## What the task requires
Each line of the material below with the word "sidebar" is to be reported.

## Records
###

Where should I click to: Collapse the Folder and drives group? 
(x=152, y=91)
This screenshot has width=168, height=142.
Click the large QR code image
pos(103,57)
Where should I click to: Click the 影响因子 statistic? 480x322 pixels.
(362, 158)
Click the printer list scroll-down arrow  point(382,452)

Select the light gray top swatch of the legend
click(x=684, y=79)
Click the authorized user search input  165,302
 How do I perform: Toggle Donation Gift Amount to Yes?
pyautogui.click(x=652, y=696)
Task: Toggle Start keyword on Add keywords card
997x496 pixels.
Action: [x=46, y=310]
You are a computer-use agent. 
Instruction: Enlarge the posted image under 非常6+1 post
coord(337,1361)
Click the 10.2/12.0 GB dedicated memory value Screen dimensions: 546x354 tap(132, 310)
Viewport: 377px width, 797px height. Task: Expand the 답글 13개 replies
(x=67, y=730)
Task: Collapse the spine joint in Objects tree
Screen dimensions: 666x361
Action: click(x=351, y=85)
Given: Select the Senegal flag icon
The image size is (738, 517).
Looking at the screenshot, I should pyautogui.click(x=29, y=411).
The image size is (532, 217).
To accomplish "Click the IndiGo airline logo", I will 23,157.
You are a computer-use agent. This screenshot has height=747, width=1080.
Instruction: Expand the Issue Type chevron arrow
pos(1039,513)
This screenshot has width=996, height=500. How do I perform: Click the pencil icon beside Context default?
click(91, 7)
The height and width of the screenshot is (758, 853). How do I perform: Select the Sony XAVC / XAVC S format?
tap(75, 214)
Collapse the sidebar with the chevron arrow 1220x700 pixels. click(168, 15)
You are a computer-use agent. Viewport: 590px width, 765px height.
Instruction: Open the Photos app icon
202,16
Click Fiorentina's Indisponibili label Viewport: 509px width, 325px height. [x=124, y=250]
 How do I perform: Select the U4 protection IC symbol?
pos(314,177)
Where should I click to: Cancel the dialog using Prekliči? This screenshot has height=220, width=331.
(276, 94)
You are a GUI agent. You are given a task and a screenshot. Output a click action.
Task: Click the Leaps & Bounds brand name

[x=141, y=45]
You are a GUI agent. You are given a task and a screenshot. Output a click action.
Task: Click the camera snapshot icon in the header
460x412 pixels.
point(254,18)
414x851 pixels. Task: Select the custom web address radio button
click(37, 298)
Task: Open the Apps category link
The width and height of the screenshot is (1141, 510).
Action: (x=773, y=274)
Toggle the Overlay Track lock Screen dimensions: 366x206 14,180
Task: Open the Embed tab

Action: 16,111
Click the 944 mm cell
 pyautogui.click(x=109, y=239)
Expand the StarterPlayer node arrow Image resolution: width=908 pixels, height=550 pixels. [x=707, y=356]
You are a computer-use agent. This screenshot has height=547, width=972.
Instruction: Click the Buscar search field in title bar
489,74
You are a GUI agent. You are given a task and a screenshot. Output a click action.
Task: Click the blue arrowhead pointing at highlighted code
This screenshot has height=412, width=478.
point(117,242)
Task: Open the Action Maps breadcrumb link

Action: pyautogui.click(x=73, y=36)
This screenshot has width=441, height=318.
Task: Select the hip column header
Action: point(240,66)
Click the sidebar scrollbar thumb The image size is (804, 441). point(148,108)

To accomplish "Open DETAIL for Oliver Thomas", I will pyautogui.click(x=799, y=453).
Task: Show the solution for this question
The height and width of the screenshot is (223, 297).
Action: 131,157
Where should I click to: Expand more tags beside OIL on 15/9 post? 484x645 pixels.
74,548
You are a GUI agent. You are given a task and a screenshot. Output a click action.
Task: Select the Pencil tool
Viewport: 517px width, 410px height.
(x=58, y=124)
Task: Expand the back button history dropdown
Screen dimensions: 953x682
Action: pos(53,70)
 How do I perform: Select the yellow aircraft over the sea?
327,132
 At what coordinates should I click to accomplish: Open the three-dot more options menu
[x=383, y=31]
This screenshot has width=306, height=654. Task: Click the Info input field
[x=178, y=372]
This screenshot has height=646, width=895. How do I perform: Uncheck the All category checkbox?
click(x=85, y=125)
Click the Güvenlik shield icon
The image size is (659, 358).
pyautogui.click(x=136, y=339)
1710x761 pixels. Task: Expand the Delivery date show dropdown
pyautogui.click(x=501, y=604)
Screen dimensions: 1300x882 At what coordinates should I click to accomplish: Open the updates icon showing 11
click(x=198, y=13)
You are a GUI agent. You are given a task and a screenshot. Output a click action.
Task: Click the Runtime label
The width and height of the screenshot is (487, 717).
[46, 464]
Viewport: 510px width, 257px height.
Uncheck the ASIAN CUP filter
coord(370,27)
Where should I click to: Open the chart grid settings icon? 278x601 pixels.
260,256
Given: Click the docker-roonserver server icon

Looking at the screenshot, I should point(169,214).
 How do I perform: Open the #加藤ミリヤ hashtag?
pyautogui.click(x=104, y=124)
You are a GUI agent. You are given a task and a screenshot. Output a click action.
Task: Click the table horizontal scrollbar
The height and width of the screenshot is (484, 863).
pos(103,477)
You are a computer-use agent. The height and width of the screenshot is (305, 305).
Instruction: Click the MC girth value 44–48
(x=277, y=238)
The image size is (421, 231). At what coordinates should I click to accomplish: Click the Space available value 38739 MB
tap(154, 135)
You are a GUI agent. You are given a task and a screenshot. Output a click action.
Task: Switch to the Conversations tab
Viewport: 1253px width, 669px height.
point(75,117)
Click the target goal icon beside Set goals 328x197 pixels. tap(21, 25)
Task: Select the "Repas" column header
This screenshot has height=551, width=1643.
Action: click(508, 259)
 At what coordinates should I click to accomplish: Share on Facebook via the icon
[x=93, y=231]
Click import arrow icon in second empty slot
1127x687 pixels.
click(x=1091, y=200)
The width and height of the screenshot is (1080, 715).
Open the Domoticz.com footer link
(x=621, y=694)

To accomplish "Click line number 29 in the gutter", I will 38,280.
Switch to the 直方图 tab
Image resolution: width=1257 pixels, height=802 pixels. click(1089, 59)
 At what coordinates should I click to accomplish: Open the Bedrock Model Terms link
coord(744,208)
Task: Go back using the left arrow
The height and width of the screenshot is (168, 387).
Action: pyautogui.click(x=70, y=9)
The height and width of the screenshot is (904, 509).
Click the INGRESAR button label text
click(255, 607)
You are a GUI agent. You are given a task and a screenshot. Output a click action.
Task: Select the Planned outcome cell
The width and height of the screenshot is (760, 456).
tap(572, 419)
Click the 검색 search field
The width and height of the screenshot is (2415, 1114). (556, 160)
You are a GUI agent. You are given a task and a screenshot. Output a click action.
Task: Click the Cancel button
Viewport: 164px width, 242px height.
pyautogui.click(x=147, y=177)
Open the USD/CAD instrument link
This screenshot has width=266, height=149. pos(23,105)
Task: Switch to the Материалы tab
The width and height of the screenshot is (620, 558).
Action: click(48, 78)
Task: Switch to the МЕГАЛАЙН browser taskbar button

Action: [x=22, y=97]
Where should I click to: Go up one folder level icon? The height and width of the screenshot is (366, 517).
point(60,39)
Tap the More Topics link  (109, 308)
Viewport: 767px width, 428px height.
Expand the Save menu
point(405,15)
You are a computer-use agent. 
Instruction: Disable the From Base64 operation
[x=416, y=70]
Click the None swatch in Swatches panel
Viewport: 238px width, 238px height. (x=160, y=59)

###

## Task output
Collapse the sidebar with the chevron arrow 1220x700 pixels. click(168, 15)
Click the sidebar scrollbar thumb The image size is (804, 441). point(148,108)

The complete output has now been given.